- WORK TASK: Return only the line containing "Instruction: Expand more" and each line after it, exactly as written, through the end of the records.

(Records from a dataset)

┄┄┄┄┄┄┄┄┄┄

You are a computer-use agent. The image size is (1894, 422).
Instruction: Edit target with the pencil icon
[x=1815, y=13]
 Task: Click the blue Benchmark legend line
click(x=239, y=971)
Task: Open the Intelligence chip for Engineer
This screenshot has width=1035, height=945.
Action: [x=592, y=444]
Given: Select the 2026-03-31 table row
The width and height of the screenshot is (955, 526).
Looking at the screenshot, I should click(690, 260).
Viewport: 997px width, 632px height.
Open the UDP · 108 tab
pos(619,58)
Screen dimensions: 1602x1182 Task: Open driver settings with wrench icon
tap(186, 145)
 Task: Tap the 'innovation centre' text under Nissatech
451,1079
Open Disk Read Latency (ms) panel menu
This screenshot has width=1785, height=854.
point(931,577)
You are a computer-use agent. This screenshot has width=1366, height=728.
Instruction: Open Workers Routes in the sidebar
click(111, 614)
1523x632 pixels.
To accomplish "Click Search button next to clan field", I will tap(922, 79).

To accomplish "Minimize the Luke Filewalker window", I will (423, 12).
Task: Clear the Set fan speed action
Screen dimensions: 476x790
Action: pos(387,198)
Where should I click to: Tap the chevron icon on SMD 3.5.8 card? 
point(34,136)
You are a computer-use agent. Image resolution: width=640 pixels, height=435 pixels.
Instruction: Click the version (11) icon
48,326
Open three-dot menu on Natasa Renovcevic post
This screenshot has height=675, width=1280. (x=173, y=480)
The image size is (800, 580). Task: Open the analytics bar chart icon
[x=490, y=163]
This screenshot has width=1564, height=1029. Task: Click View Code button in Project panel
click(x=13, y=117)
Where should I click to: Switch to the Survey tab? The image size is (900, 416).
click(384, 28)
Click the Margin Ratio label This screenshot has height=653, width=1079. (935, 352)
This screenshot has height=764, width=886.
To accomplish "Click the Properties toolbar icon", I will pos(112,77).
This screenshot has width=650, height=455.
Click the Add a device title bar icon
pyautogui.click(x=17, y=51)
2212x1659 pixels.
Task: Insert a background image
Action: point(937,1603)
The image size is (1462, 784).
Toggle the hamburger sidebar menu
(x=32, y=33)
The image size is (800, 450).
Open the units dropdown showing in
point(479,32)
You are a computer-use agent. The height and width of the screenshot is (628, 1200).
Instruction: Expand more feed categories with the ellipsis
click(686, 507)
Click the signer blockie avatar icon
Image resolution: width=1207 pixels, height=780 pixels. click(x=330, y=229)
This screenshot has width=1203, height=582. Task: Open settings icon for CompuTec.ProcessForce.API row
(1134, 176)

┄┄┄┄┄┄┄┄┄┄

- RESULT FOR THIS EXERCISE:
Instruction: Expand more feed categories with the ellipsis
click(686, 507)
Click the signer blockie avatar icon
Image resolution: width=1207 pixels, height=780 pixels. click(x=330, y=229)
This screenshot has width=1203, height=582. Task: Open settings icon for CompuTec.ProcessForce.API row
(1134, 176)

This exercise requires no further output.